Siamo chiamati ad uno sforzo enorme. Dobbiamo fare capire al mondo che i ristoranti stellati non stanno in “capitale”, che i parchi termali non stanno in “capitale”, ma stanno in periferia, che le spiagge belle e calde non stanno in “capitale”, che la vera cultura sta in periferia e non in “capitale”, che la Coppa di Nestore e quella del Naufragio stanno in fondo al golfo e non al primo scalo.
Siamo chiamati ad un super sforzo per superare l’argomento “capitale” e per evitare che l’appeal procidano ci superi. Dobbiamo combattere questi due lunghi anni di “sottomissione” mediatica con intelligenza e con forza.
Non possiamo lasciare campo libero al concorrente numero uno, non possiamo accodarci a chi si pavoneggia (giustamente) con il titolo di “capitale”.
La distanza tra Procida e Monte di Procida è poco più di un miglio marino. 10 minuti di navigazione con una scassetta del mare, meno con un mezzo più adatto.
Davvero pensiamo che il nostro sistema possa sostenere che un nostro concorrente diretto si sviluppi in maniera così esponenziale?

Fino ad oggi Procida ci ha mostrato di essere più funzionale, più attenta, più pronta.
La Sagra del Mare, la Graziella, la Processione del Venerdì Santo, i premi letterari, la presenza massiccia e tenace sui tavoli regionali, una buona amministrazione e una tenace opposizione, diverse tracce di storia, una immagine vivace e pulita sono gli argomenti che dobbiamo contrastare e affrontare. E lo dobbiamo fare perché tra poco inizierà la loro comunicazione, il loro posizionamento, la loro azione.
E ogni loro azione può essere qualcosa che ci verrà tolto a noi.
Ci possiamo dire quello che vogliamo, ma un solo aliscafo o un solo traghetto in più per Procida sarà uno perso per noi. Un solo bus in più per Procida (l’EAV lo ha già annunciato), sarà uno tolto a noi.

La consapevolezza che ci faremo trovare impreparati è enorme, ma arrenderci sarebbe n passo falso che, almeno noi, non faremo.

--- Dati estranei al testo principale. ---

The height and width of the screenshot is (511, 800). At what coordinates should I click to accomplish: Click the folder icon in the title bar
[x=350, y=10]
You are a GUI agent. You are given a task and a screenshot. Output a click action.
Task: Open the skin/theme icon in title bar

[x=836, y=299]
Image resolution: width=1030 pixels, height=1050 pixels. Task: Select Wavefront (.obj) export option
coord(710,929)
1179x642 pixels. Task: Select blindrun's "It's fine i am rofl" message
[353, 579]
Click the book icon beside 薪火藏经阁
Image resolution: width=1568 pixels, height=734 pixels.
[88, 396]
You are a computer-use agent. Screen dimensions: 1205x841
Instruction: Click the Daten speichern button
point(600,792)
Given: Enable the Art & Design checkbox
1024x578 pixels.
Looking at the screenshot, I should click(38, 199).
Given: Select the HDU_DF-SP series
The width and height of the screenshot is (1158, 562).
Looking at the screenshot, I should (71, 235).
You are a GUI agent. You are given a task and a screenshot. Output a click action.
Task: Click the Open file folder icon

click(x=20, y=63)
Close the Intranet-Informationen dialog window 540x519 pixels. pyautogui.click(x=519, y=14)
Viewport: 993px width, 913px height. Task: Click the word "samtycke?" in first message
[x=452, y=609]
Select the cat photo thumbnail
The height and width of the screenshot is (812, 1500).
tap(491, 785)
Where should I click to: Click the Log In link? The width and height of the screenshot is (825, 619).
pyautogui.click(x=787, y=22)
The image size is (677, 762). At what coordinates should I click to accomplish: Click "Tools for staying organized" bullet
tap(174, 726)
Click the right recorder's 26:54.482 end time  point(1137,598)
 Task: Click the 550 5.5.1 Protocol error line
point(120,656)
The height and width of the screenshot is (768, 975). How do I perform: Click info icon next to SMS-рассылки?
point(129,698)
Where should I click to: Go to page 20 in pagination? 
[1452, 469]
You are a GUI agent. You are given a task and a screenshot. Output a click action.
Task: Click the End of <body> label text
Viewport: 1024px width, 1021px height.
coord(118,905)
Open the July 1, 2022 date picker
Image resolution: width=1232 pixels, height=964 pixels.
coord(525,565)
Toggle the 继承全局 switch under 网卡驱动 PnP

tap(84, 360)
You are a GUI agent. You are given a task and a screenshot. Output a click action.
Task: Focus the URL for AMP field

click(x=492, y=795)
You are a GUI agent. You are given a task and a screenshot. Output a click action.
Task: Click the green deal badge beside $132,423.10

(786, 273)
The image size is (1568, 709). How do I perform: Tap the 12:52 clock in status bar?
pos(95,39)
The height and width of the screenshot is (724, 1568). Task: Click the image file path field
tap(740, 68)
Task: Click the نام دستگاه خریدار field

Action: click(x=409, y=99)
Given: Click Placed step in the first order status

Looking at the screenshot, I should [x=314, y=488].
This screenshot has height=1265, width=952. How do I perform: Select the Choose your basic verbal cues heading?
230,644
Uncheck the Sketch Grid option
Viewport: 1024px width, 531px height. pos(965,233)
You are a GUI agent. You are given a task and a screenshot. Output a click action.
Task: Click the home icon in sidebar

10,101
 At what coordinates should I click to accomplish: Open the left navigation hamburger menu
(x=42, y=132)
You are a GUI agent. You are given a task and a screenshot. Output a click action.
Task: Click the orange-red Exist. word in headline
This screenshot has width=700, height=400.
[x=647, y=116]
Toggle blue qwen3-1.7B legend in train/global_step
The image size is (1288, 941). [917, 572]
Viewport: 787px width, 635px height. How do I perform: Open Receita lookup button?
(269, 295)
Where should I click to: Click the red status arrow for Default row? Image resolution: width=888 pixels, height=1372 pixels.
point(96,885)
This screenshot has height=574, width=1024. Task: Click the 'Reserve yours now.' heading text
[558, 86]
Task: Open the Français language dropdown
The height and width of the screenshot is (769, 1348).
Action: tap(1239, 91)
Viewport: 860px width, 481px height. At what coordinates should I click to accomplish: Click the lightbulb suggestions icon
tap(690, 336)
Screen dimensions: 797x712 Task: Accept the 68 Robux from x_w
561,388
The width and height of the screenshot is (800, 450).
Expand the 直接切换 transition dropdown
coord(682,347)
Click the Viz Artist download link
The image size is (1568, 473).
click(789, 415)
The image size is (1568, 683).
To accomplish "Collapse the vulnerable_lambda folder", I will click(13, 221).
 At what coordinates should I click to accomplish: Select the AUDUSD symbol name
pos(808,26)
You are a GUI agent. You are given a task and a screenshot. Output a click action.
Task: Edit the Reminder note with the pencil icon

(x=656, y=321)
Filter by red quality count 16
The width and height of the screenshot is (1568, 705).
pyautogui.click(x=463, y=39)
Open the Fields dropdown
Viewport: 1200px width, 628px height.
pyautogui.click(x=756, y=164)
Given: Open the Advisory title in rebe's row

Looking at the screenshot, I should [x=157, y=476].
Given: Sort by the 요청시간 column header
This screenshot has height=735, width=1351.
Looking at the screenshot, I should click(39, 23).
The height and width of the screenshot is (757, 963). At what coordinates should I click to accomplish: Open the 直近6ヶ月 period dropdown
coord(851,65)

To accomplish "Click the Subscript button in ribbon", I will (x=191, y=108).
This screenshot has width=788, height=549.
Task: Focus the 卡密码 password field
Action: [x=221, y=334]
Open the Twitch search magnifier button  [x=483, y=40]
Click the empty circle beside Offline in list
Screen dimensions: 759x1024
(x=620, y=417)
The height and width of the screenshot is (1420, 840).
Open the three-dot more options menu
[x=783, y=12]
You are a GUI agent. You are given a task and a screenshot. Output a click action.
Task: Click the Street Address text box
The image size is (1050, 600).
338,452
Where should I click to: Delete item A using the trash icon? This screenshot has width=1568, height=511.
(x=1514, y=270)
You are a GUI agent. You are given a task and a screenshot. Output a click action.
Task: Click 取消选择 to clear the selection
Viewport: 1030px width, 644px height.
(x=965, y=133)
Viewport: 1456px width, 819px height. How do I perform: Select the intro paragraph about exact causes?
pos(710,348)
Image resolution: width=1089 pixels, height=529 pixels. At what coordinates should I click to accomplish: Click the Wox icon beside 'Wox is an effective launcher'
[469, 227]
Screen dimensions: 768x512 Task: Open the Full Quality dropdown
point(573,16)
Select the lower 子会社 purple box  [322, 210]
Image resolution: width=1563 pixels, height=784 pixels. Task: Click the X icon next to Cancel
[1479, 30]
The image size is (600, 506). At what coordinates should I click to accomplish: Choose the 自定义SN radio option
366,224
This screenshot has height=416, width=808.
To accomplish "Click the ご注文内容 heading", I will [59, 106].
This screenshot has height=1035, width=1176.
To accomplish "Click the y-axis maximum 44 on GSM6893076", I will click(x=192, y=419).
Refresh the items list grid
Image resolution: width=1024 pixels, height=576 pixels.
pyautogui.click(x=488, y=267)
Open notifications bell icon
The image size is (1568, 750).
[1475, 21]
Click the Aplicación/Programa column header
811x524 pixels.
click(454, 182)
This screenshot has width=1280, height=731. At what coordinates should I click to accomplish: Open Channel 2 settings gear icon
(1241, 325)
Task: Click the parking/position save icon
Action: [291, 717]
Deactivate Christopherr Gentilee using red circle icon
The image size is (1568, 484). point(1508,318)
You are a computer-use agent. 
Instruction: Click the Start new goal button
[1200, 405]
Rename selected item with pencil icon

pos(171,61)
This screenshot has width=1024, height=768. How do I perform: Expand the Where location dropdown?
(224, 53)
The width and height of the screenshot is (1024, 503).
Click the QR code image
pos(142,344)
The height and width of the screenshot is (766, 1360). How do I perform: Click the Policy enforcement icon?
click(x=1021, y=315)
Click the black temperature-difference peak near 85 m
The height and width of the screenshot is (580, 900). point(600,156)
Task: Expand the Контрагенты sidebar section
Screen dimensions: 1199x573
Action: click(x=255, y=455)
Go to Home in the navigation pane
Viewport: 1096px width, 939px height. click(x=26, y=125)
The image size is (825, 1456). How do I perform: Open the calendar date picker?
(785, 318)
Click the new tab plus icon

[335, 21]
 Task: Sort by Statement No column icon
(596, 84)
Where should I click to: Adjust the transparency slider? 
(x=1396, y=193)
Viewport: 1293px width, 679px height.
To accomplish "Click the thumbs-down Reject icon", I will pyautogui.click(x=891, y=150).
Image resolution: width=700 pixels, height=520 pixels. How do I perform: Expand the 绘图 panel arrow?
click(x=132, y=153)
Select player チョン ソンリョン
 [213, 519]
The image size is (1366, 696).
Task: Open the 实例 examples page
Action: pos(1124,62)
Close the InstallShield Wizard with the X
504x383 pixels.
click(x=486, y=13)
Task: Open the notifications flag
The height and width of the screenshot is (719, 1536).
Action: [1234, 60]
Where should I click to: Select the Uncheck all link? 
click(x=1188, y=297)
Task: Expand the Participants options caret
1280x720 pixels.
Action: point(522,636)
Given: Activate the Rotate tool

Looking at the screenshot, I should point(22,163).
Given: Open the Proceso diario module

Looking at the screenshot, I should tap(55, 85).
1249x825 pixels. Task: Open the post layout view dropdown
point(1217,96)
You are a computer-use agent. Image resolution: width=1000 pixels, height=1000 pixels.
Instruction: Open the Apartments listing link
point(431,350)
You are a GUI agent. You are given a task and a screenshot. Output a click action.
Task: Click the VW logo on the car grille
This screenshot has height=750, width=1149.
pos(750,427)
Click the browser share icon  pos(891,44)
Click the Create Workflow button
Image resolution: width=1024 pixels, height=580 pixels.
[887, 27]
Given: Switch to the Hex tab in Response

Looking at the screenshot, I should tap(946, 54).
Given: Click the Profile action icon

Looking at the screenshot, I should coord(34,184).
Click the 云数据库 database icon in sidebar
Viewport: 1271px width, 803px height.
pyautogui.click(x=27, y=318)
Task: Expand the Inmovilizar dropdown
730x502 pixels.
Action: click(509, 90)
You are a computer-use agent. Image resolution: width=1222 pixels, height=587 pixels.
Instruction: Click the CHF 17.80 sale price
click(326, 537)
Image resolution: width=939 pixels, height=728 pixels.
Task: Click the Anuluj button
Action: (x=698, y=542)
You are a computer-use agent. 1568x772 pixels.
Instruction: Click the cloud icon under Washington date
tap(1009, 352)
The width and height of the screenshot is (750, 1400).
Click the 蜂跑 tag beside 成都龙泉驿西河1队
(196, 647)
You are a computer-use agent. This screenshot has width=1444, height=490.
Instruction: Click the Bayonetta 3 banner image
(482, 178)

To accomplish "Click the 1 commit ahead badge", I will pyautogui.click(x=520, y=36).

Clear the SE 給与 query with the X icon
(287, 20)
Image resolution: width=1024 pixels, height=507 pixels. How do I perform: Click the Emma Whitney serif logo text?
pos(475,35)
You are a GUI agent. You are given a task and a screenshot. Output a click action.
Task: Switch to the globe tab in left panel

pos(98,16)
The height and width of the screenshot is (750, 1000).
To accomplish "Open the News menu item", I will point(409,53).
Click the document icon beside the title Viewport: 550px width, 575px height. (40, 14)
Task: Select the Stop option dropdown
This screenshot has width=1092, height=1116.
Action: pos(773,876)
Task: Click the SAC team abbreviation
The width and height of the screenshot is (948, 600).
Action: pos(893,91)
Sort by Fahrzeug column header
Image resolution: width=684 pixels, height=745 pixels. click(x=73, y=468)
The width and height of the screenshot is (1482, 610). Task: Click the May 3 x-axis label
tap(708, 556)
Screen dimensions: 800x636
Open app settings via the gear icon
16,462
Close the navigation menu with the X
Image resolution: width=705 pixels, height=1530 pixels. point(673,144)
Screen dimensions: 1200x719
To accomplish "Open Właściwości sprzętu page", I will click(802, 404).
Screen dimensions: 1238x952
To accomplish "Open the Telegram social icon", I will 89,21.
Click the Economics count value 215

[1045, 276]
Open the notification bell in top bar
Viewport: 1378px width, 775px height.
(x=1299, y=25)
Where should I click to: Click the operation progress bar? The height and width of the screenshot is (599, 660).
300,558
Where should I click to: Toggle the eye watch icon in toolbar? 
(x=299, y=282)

Che Procida sia la città capitale della cultura italiana per il 2022 è una buona notizia per tutti, ma più per Procida che per gli altri.
Dobbiamo stare attenti perché, sia chiaro, Procida guarda alla terraferma. Procida non guarda all’altra isola. Non guarda a “sotto” Vivara, ma guarda dove l’orizzonte si ferma.
Facciamo un salto nei dettagli di questa Capitale procidana: «La programmazione artistica e culturale è divisa in cinque sezioni e durerà 330 giorni: oltre 240 gli artisti coinvolti, 44 i progetti cultura li, 40 le opere originali. Il 2021 servirà per definire i dettagli e confermare le partecipazioni. Alcuni no mi sono già annunciati, tra cui Buren, Fabre e Mimmo Jodice. Per gli altri bisogna attendere. La cerimonia inaugurale unirà Procida, la terraferma e l’ex Italsider di Bagnoli. Due i nomi potenziali: Philipp Glass e la premio Oscar Hildur Gudnadottir”.
Gli indizi sono chiari. Monte di Procida – Procida sono ad un miglio e Procida rilancia “Bagnoli” e i “Campi Flegrei”. E in tutto questo, fino a dicembre 2022, prima che Brescia e Bergamo prendano lo scettro, sarà Procida la protagonista. E noi saremo la periferia o l’isola dello scalo di dopo.
Però noi possiamo decidere di essere la “periferia della cultura” o, invece, l’Isola d’Ischia.